■ EXERCISE AIM: Check which lines of the entries that follow hold "will", then give the number of those lines and nothing more.

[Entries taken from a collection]
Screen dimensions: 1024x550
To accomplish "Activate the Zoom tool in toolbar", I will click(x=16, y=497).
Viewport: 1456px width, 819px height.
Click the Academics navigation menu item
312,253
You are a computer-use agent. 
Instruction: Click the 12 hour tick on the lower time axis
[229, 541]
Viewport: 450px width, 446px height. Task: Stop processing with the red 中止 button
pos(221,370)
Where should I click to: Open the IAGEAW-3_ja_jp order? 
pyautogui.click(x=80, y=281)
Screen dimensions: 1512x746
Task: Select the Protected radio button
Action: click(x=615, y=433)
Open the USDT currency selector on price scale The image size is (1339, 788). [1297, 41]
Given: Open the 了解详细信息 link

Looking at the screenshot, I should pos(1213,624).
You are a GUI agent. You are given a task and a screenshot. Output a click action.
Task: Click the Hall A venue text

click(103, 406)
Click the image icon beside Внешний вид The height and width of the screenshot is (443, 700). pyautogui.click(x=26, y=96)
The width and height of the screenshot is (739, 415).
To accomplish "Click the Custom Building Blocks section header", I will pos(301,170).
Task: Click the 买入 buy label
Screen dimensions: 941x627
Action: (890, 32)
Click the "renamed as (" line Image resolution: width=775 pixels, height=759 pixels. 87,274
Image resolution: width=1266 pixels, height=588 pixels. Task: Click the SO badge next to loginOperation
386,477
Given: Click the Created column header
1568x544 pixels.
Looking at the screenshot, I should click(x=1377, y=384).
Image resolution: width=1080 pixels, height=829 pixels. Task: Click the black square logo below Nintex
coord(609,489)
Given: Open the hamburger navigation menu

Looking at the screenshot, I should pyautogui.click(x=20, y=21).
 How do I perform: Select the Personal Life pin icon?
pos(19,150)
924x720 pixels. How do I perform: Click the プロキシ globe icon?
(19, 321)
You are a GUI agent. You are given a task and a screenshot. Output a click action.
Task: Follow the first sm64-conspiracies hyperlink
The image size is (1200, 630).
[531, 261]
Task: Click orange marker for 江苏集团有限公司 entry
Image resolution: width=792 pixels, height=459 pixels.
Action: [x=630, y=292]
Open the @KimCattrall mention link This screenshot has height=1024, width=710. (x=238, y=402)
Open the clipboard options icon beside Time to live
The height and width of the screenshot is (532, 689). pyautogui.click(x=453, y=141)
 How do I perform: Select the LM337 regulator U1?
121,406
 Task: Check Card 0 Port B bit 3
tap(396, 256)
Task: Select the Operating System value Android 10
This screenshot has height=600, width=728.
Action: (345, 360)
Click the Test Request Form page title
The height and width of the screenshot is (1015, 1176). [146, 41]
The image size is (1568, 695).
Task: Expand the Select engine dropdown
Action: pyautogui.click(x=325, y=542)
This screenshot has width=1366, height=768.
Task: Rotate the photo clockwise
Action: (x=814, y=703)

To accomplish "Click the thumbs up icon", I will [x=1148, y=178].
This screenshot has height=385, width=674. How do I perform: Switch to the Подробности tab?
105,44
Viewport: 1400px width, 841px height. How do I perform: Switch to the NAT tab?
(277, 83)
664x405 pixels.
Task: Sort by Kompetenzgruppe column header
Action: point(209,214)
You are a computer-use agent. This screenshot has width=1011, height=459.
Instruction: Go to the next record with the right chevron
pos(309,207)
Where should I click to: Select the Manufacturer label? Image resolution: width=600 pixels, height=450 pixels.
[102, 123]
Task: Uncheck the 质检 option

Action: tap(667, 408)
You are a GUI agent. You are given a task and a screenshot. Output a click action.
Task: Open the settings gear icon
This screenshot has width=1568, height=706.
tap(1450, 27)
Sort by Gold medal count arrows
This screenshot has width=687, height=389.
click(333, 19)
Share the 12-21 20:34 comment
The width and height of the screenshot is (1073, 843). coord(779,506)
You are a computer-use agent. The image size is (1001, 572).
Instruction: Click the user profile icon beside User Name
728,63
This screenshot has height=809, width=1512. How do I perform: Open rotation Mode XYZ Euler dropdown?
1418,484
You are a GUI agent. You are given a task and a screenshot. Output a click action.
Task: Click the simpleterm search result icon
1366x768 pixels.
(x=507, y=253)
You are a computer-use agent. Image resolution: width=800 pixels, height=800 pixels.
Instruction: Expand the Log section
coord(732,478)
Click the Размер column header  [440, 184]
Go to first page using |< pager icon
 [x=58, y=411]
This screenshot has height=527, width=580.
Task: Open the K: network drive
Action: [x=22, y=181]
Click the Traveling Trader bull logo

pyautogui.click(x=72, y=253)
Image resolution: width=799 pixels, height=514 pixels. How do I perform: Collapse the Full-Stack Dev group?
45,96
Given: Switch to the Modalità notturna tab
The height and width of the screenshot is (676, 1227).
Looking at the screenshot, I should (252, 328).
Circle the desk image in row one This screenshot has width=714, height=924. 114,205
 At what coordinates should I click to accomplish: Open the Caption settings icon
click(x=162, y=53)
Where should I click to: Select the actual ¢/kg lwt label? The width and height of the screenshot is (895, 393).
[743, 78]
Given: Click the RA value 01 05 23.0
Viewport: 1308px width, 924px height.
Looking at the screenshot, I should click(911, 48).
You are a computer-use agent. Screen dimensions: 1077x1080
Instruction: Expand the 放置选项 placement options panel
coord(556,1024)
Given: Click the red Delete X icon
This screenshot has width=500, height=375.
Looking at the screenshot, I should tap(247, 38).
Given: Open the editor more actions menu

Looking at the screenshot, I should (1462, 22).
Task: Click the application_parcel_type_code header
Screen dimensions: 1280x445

■ RESPONSE TO THIS TASK: 3